Zipf skillfully traces views of sexuality and purity, the workings of the juvenile justice system, and conflicting ideas held by clubwomen, social workers, and government officials about the possibilities of reforming "bad girls." After recounting the arson trial and the disastrous strategy of the girls' defense attorney—who shifted her focus from the state's failure to serve its Samarcand inmates wisely or well to a defense that characterized the girls as "clinically feebleminded"—Zipf addresses shocking policy changes underpinned by the "science" of eugenics, which eventually led to the sterilization of 293 Samarcand girls over a period of two decades (p. 2).

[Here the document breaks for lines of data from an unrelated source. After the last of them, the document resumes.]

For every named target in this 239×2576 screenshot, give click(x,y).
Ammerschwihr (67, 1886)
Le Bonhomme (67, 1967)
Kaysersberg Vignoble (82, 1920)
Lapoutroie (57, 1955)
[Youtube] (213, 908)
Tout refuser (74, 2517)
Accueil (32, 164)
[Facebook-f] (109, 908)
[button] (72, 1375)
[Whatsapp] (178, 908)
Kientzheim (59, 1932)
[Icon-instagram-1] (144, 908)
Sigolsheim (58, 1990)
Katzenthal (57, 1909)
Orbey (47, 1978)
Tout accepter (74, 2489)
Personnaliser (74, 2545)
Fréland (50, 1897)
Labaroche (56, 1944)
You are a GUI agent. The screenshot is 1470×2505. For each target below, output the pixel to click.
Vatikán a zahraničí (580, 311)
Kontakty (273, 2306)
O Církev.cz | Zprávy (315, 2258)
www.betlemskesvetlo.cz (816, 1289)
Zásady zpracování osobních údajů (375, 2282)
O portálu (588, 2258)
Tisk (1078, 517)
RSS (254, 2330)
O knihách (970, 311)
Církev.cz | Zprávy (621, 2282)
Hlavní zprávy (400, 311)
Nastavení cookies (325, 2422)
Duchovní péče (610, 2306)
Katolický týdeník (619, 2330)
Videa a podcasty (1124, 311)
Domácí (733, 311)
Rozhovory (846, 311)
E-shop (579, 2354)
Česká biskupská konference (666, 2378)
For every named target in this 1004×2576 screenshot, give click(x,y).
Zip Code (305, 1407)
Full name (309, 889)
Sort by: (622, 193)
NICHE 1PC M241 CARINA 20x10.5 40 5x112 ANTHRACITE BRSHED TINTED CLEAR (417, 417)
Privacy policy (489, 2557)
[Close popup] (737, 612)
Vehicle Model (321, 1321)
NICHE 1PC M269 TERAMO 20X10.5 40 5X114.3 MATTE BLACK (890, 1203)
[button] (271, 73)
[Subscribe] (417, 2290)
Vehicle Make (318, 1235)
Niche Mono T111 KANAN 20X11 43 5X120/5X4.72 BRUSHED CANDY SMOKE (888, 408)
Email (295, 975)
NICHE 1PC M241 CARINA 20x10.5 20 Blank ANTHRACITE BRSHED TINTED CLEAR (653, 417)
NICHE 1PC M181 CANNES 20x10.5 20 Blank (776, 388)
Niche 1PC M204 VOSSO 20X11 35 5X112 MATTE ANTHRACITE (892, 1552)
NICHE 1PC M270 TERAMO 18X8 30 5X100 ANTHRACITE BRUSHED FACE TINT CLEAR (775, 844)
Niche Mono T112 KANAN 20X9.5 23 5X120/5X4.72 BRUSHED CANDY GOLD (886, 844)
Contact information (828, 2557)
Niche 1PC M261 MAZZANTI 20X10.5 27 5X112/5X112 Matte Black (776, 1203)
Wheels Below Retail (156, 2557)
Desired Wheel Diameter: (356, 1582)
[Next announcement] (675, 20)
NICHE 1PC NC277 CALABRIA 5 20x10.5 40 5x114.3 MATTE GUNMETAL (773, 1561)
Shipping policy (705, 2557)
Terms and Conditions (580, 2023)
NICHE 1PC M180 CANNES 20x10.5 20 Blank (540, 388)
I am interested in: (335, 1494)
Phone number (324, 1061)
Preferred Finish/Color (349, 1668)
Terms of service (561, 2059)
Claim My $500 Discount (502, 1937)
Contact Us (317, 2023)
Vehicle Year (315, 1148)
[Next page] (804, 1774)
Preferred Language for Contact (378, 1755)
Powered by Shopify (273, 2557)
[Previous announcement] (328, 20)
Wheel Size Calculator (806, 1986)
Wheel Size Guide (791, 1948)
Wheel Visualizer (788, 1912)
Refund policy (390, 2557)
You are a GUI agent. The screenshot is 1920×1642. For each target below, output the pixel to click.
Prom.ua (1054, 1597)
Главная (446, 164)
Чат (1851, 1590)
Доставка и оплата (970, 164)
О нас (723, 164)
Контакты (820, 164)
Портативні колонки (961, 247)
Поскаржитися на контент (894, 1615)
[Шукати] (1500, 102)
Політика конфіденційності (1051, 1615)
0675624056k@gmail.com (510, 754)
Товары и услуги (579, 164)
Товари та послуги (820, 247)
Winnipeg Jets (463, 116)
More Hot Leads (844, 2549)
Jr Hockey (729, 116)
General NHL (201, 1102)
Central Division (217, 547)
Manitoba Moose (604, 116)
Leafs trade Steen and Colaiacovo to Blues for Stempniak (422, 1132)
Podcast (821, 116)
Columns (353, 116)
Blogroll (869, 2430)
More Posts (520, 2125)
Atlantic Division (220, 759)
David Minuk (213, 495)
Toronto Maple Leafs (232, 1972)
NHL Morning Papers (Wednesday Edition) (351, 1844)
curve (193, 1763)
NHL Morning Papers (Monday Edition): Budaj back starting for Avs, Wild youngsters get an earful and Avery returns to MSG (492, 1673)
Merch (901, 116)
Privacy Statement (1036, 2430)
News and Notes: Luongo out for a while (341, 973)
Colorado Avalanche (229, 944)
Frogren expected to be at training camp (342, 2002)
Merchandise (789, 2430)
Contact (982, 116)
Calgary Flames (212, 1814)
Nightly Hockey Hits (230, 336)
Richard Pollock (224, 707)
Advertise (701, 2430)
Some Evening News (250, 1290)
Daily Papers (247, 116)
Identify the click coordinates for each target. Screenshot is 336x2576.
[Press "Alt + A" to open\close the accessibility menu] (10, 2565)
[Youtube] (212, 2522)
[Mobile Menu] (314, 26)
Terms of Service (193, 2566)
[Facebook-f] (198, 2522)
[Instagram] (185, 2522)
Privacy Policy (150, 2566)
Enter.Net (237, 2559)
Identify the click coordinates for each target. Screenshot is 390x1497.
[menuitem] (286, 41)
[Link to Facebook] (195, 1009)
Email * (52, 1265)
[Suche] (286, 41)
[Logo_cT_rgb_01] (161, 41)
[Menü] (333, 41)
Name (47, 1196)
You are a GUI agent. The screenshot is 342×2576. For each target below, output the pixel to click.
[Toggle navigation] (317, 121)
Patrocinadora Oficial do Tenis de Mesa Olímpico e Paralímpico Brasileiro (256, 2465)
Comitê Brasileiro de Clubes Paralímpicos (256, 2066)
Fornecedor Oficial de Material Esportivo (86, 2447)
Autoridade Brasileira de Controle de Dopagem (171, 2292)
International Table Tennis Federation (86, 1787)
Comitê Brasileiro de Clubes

Zipf has made impressive use of state records as well as manuscript sources and newspapers to construct a fascinating narrative. However, her assertion that racial motives underlay policy decisions seems an unwarranted reliance on the trope of whiteness. Samarcand girls were disadvantaged in many ways, hailing from neglectful or dysfunctional families, often turning early to sex in search of love, often abused, and often infected with venereal diseases. They were far from "pure"; in the parlance of the times, they were "fallen" (p. 7). Zipf posits that the horror of "interracial sexual liaisons" motivated the state to intervene in their lives "to save the white stock" (p. 73). Was sex across the color line a problem? In 191 pages of text, replete with case history details, Zipf provides but one instance of interracial sex, noting that a white North Carolina girl "bore four illegitimate children, 'one of which … was a mulatto'" (p. 82). She alleges that Kate Burr Johnson, the state commissioner of public welfare, aimed to have Samarcand "preserve the natural superiority and purity of the white race," but Zipf provides no evidence (such as quotations from Johnson's papers, for example) to support the assertion that concerns about race motivated Johnson (pp. 85–86). Were considerations of whiteness actually at the heart of Samarcand's mission? Did the state really see these delinquents as not white and thus "treated this class as another race" (p. 161; emphasis added)? Peter Kolchin sagely cautions our profession against "overreliance on whiteness in explaining the American past," rightly noting that "Americans have had many ways of looking down on people without questioning their whiteness" ("Whiteness Studies: The New History of Race in America," Journal of American History, 89 [June 2002], 157, 165). One doubts that even the "bad girls at Samarcand" lost their white privilege completely in pre—World War II North Carolina.